The outcome of the August election could seal the fate for citizen-initiated progress forever, including the future issuance of same-sex marriage licenses.

Jun 5, 2023 at 9:49 am
The future of LGBTQ+ marriages in Ohio may well depend on the outcome of a little-known Aug. 8 special election, when most people aren’t even expecting an election. - Photo: Benson Kua
Photo: Benson Kua
The future of LGBTQ+ marriages in Ohio may well depend on the outcome of a little-known Aug. 8 special election, when most people aren’t even expecting an election.

This article was originally published by the Buckeye Flame and is republished here with permission.

The future of LGBTQ+ marriages in Ohio may well depend on the outcome of a little-known Aug. 8 special election, when most people aren’t even expecting an election.

Unless we educate and rally our fellow Ohioans to show up and vote against a cruel constitutional amendment, the outcome could seal the fate for citizen-initiated progress forever, including the future issuance of same-sex marriage licenses.

This isn’t political hyperbole. This is real.  

Issue 1 was sneakily put onto the notoriously low-turnout August election (which Republicans just outlawed five months earlier) by power-obsessed far-right legislators. The measure would effectively end citizen-initiated constitutional amendments by making it almost impossible to qualify for the ballot in the first place (unless you’re a billionaire) and then require a 60% super-threshold for passage – ending majority rule in Ohio.

So, what does this have to do with the future of same-sex marriage in Ohio? Pay close attention.

In 2004, Ohioans passed an anti-LGBTQ+ constitutional amendment (initiated by the legislature, not citizens) that made same-sex marriages illegal in Ohio. That remained the law here for the next 11 years until the U.S. Supreme Court ruled on June 26, 2015, in Obergefell v. Hodges that same-sex couples have a federal constitutional right to marry.

Obergefell overrode all state marriage bans, like the one we actually still have embedded in Ohio’s constitution.

However, the U.S. Supreme Court has since veered significantly more conservative, which is what led to the once-thought-impossible overturn of Roe v. Wade last summer, ending the constitutional right to abortion. That decision also significantly weakened privacy rights altogether.

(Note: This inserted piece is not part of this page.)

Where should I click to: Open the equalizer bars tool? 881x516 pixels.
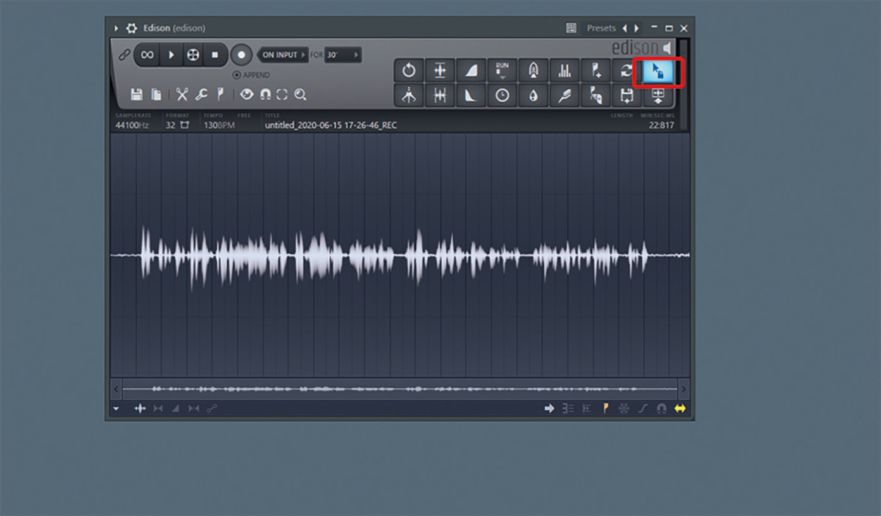click(x=565, y=71)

In that decision, Justice Clarence Thomas wrote in a concurring opinion that Obergefell too should be overturned – even gleefully welcoming an opportunity to do so – and it’s highly likely that the other ultra-conservative justices agree.

When and if that dreadful day happens, there will no longer be a federal constitutional right to same-sex marriage, thus triggering Ohio Constitution’s Article XV, Section 11 back into effect: “Only a union between one man and one woman may be a marriage valid in or recognized by this state and its political subdivisions.”

Wait, you say. Didn’t the U.S. Congress pass the Respect for Marriage Act in December 2022, requiring all states to recognize same-sex marriages licensed in other states? Yes, it did.

But what the act failed to do – because some members of Congress made sure of it – is require states to issue their own same-sex marriage licenses. This means in Ohio, same-sex couples would no longer be able to get Ohio-issued marriage licenses. We would be required to leave Ohio both for the license and to have it solemnized by a judge or clergyperson.

That’s where August’s Issue 1 comes into play. If Issue 1 passes and citizen-led ballot measures are effectively ended, there will be a snowball’s chance in hell that our state constitution’s existing mandate against same-sex marriage could or would ever be unwritten.

Yes, three-fifths of the state legislators could put it on the ballot themselves, free of charge – but the rabidly anti-LGBTQ faction of Ohio’s Republican Party, politically gerrymandered into its near-permanent authoritarian supermajority – would never allow that to happen.

This is precisely why they have deviously cooked up August’s Issue 1 in the first place, because they want 40% of the people to forever lord over the 59.9% majority.

To be sure, Issue 1, in the short term, may be about stopping an abortion rights amendment coming to voters this November. But it wouldn’t end there. If passed by the handful of voters who show up – with some estimates placing turnout at just 8% – this anti-democracy measure will have a huge negative impact on anything and everything you may care about: LGBTQ+ rights, recreational marijuana, voting rights, living wages, workers’ rights and on and on, forever.

This summer, especially during Pride month, get involved in the “NO” campaign and commit to doing everything you can to urge every good Ohioan to turn out on Aug. 8 – in droves. Early voting starts on July 11.

Let’s soundly reject and defeat Issue 1. Don’t let corrupt legislators steal our collective power as citizens. Our lives, as well as our rights, depend on it. 🔥

J. Bennett Guess is the executive director of the ACLU of Ohio. He and his husband live in Cleveland.